PROVIDED ENTRIES
---
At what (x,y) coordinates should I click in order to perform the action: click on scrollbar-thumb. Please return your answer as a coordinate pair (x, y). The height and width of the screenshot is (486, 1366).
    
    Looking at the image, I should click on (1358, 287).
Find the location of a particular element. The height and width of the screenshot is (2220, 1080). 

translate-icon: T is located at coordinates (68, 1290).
---
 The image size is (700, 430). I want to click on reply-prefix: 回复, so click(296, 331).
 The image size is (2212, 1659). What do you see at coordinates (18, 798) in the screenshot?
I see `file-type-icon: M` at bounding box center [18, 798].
---
TRY IT
Locate each line in the records above that contains the string "icon" and copy those lines. Matching is case-sensitive.

ANSWER SPACE
translate-icon: T is located at coordinates (68, 1290).
I see `file-type-icon: M` at bounding box center [18, 798].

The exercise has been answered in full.